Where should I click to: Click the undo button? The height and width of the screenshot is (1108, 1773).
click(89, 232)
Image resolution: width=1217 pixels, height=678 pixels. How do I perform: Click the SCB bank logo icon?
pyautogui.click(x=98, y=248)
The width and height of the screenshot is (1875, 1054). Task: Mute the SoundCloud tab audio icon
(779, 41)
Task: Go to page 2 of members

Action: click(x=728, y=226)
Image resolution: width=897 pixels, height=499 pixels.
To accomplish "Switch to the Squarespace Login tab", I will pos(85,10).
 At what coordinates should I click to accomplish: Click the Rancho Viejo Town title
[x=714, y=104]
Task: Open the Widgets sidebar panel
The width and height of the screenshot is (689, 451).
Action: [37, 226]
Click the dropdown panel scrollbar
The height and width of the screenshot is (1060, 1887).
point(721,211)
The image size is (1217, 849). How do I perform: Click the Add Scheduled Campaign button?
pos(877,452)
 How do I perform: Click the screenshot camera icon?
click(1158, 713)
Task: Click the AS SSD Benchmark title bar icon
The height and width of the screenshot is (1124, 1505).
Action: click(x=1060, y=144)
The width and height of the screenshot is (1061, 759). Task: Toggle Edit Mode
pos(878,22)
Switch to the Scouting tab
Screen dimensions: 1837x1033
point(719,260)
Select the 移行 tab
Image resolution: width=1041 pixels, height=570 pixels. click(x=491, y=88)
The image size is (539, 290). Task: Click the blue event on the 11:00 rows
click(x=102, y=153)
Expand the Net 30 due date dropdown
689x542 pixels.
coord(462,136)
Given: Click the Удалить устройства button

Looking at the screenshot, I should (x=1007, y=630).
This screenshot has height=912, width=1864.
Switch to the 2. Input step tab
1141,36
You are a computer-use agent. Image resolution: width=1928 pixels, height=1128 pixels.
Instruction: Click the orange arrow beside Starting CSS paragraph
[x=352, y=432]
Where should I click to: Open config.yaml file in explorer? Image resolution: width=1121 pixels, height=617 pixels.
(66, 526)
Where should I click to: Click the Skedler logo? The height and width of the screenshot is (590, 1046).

══════

● **Exercise prompt**: Your answer should consist only of the lines from the one that holds "Expand the Net 30 due date dropdown" to the end of the entries above, both ends included, each repeated exactly.

● **Result of the task**:
Expand the Net 30 due date dropdown
689x542 pixels.
coord(462,136)
Given: Click the Удалить устройства button

Looking at the screenshot, I should (x=1007, y=630).
This screenshot has height=912, width=1864.
Switch to the 2. Input step tab
1141,36
You are a computer-use agent. Image resolution: width=1928 pixels, height=1128 pixels.
Instruction: Click the orange arrow beside Starting CSS paragraph
[x=352, y=432]
Where should I click to: Open config.yaml file in explorer? Image resolution: width=1121 pixels, height=617 pixels.
(66, 526)
Where should I click to: Click the Skedler logo? The height and width of the screenshot is (590, 1046).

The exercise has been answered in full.